The first one was a collaboration with HTC I believe.
Holy shit you’re right.
How big a deal is this eye tracking that then only shows higher resolution stuff where you’re looking? Is it legit and works well, or is it a gimmick VR uses to say its’ better than it is?
legit and works well
legit works well… but also not a magic wand. It doesn’t transform a low-end rig in a powerful machine.
Valve has only made mention of streaming bandwidth, nothing about the game being rendered (like how PSVR2 does it). As it stands it won’t do anything for the GPU performance.
Maybe there’s some sort of API games will be able to hook into, I seriously hope so.AFAICT for the Frame it’s only foveated streaming, not foveated rendering.
Foviated rendering is a massive thing, usually only done in the expensive stuff.
It gives you a pretty big FPS boost because the device doesn’t have to render stuff the human eye can’t see anyway
Does every game need to support it in a way, or would this be done on an OS level? Because I don’t know, from my experience, the game tells how detailed anything has to be rendered in a frame.
The games that will play natively on the steam frame will have to support it on a game level, but for streaming it’s handled at the os level through “Foveated Streaming”. So the PC isn’t getting an fps boost from it but it does allow the latency to be very low through streaming.
I’m not sure that the eye tracking data will be passed through for foveated rendering from the PC side though I can’t imagine why it wouldn’t.

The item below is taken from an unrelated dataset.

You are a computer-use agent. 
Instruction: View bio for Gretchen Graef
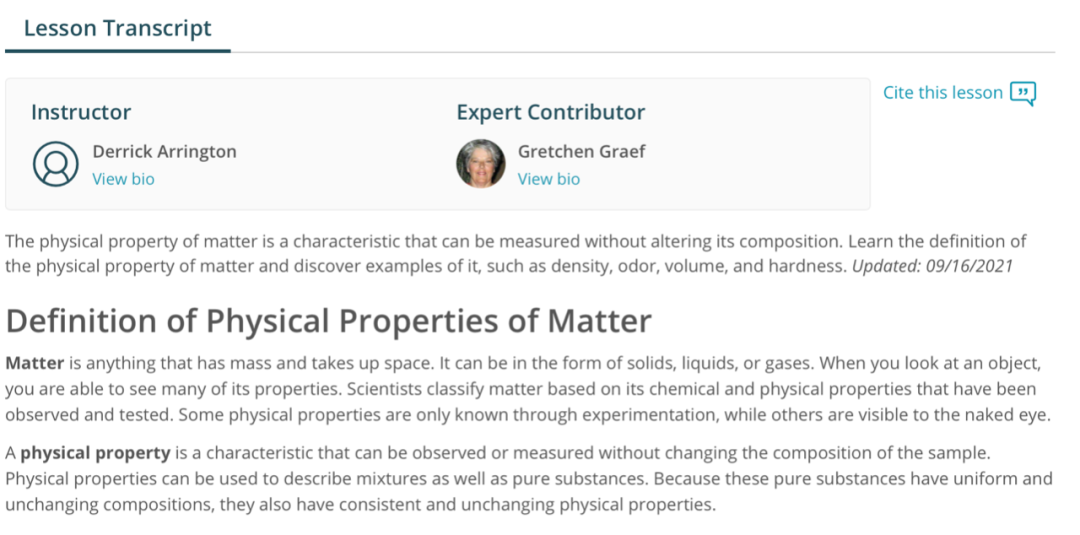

In that case you get both render and streaming which would be incredible
Thanks for your insight :)
This is foviated streaming. The PC still renders everything at full, but the streaming compression is optimized for where you’re looking
Does that mean there’s no forviated rendering in standalone mode?
I imagine there will be for some games, but it relies on the game developer implementing it. Whereas foviated streaming works for all games.
it’s a huge thing
Apple vision pros do it and it is pretty great
Where’s my Steam Phone Gabe ?
It’s coming right after the GabeCube
the deck can be a phone, if your pockets are big enough
With GameHub lite you can run steam games on high end android phones right now. GameHub lite is based on the work valve has been doing to get games running on ARM. I won’t be surprised if valve announces official steam for android in the next few years. (Steam for android as in an app that can run your games not just browsing the store).

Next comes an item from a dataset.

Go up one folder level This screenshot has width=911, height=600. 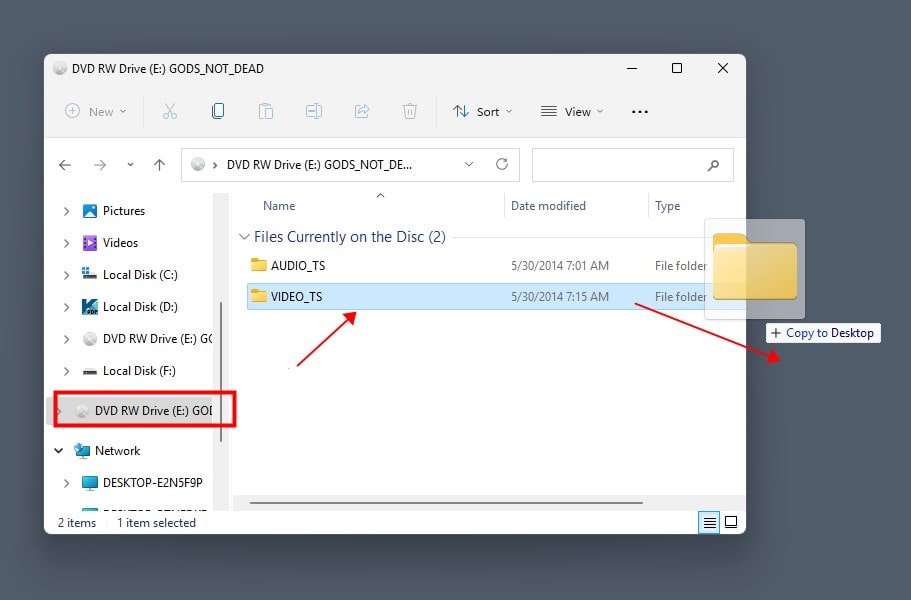tap(159, 165)
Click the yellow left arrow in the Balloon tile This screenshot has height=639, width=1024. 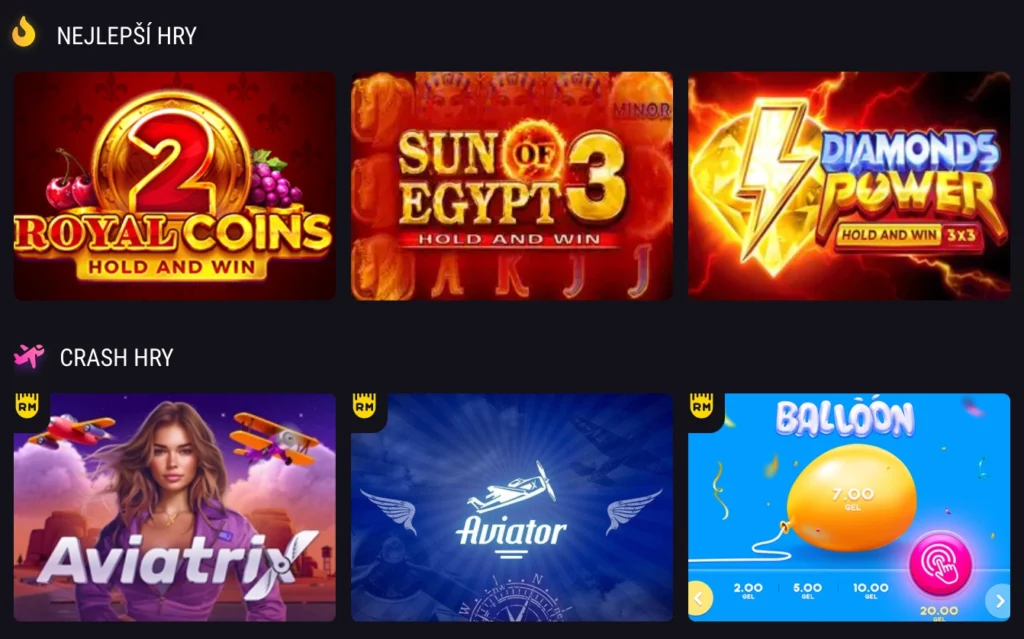click(x=699, y=598)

It would be cool to see Valve actually release a Linux phone with the direction Google has been going, and maybe helping to lead to companies like Asus deciding to also move into Linux phones if Valve Linux phone is a decent success.
Don’t android me, I want KDE plasma steam phone dude.
Introducing: The GnomePhone
The headset runs on an ARM processor with Steam OS that uses KDE in desktop mode. It’s really just missing a cell modem.